Pretty Woman is 25

April 09, 2015 06:06 pm | Updated 06:49 pm IST

I was all of 13 when I watched Pretty Woman and was swept off my feet. The impossible relationship that bloomed amidst the marble contours, impeccable silverware and glass façade of the Beverly Wilshire Hotel may essentially be just another version of Cinderella — beautiful princess rescued from darkness by knight in shining armour (or bespoke suits). But for a dreamy-eyed teenager who loved her Regency romance novels, had a crush on Rhett Butler, and liked to wear (imagine, in Chennai) the black and white lace dress that Eliza Doolittle wore at the Ascot races and still believed that all you needed was love, it was perfect. It had all that made a story complete — an endearing female lead, a jaded, Byronic hero who cannot help but fall in love with her, a thoroughly unlikable antagonist, lovely, lovely clothes (and lots of them), some rather nicely shot intimate scenes in bathtubs and over pianos and most importantly, a happily ever after.

Pretty Woman, the romantic comedy film, turned 25 last month, so I decided to celebrate the anniversary by watching the movie (at 9 in the morning, mind you. Yes, I got in late to work, but that qualifies as research now). I’ll be honest; a lot that I felt about the movie stays the same. I’m still not sure whether my favourite outfit in the movie is that black lace cocktail dress, the scarlet floor-length stunner or the polka-dotted silk dress and the broad-brimmed hat. I still have a soft corner for world-weary men with salt-and-pepper hair and tired eyes who will look at me the way Richard Gere looks at Julia Roberts in the movie and tell me I am beautiful.

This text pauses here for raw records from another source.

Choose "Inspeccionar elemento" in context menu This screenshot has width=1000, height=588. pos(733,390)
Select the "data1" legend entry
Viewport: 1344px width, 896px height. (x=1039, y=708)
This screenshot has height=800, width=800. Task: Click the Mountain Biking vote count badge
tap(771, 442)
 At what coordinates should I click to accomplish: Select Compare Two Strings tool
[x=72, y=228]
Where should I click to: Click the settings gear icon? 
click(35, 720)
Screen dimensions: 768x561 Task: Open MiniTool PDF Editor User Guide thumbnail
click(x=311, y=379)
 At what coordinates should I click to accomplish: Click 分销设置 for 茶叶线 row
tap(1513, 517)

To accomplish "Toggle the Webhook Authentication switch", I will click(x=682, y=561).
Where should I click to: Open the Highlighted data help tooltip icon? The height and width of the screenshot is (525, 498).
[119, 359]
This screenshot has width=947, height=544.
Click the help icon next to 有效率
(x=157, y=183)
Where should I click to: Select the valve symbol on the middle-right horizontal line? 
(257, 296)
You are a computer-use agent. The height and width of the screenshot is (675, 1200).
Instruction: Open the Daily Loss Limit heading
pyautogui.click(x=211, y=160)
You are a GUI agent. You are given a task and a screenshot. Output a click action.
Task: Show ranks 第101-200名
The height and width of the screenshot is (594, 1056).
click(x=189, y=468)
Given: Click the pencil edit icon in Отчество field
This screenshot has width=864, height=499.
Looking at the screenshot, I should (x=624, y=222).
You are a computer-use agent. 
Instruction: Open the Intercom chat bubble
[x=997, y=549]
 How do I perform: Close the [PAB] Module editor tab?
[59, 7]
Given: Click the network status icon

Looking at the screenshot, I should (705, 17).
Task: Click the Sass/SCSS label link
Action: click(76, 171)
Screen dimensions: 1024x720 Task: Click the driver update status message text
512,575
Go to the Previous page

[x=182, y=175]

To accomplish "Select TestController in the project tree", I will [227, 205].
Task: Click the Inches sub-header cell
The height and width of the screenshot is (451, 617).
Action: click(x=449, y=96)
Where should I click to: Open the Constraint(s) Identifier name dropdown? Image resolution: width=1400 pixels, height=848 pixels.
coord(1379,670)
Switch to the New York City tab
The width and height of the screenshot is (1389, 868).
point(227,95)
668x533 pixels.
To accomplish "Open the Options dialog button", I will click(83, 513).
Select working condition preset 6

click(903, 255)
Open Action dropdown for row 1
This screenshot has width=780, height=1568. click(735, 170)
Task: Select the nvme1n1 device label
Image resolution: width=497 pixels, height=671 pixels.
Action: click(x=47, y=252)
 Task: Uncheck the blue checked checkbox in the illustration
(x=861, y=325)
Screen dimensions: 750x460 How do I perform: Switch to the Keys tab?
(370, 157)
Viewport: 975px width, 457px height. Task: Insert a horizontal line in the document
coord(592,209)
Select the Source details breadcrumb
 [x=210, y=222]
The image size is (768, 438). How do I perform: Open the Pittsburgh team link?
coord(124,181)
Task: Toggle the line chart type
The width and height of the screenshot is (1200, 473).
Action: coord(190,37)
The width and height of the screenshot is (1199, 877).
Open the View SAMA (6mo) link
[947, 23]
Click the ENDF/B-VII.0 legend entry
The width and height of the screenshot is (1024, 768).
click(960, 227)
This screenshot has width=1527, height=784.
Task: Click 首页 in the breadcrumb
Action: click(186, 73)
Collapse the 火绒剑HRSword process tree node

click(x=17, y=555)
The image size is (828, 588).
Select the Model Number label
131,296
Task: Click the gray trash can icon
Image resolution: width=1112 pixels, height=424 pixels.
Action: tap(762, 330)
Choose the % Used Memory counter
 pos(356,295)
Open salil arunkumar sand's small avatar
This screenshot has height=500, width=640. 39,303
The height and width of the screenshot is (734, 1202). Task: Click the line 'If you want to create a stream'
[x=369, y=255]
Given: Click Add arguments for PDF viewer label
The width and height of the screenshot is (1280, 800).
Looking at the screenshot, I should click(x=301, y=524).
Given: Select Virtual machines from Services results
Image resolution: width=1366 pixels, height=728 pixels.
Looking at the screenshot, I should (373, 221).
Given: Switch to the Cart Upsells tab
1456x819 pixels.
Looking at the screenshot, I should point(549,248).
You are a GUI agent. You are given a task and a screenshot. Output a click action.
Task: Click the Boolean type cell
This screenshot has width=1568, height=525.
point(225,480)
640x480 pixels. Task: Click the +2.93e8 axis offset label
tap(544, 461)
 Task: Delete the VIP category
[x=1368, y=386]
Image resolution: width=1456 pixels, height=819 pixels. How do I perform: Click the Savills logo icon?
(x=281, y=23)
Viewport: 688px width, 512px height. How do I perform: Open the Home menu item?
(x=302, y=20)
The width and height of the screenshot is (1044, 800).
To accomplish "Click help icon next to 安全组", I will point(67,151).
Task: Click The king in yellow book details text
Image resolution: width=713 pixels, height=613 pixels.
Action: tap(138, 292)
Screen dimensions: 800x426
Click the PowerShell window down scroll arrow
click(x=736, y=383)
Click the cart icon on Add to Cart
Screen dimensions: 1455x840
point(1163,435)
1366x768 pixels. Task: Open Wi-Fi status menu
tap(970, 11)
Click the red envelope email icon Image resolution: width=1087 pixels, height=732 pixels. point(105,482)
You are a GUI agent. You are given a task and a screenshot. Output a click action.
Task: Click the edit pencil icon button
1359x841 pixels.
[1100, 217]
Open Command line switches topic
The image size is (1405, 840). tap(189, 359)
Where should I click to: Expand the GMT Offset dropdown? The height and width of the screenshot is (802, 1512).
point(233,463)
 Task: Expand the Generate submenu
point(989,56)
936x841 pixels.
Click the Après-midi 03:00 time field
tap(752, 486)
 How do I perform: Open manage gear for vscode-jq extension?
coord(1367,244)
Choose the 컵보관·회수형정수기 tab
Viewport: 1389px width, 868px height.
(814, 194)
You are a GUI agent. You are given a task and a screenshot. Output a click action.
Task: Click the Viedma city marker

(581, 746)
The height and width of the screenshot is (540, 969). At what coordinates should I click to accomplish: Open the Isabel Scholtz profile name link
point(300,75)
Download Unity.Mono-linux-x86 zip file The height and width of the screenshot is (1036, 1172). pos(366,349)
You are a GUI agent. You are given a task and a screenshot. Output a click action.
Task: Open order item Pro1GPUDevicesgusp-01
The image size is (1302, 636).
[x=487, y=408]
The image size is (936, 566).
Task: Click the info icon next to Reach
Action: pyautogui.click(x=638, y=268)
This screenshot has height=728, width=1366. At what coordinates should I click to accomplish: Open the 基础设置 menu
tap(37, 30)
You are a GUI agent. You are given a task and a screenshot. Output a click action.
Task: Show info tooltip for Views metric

I would like to indiscriminately shop for clothes and bags and shoes and not worry about diminishing bank accounts and rent to be paid. And yes, when I go out on a date, I always thank him for it and tell him that I’ve had a good time.

But I also know today, 15 years and a few relationships later, that the definition of an ideal relationship has changed. You no longer want to be rescued, and you do not wish to go to the endless bother of trying to rescue someone back. What you begin to want is an equal meeting of the mind and heart, conversation, laughter and stability. Drama is fun in small doses; too much of it is unnerving. You learn that often goodbyes are inevitable — whether they occur in a luxury suite of a hotel, the terminus of an airport, over a cup of coffee or in a library — and that more often than not, they are for the best. You learn that endings and beginnings are often indefinable, that even novelties become mundane, that love is a verb not a noun, that longevity is hard work.

As chick-lit writer Marian Keyes, says, “Relationship gurus always said that an attraction based on friendship and mutual respect was far more likely to stay the course — and they were right.”

PS: I’d love to chuck a snail at someone in a fancy restaurant though.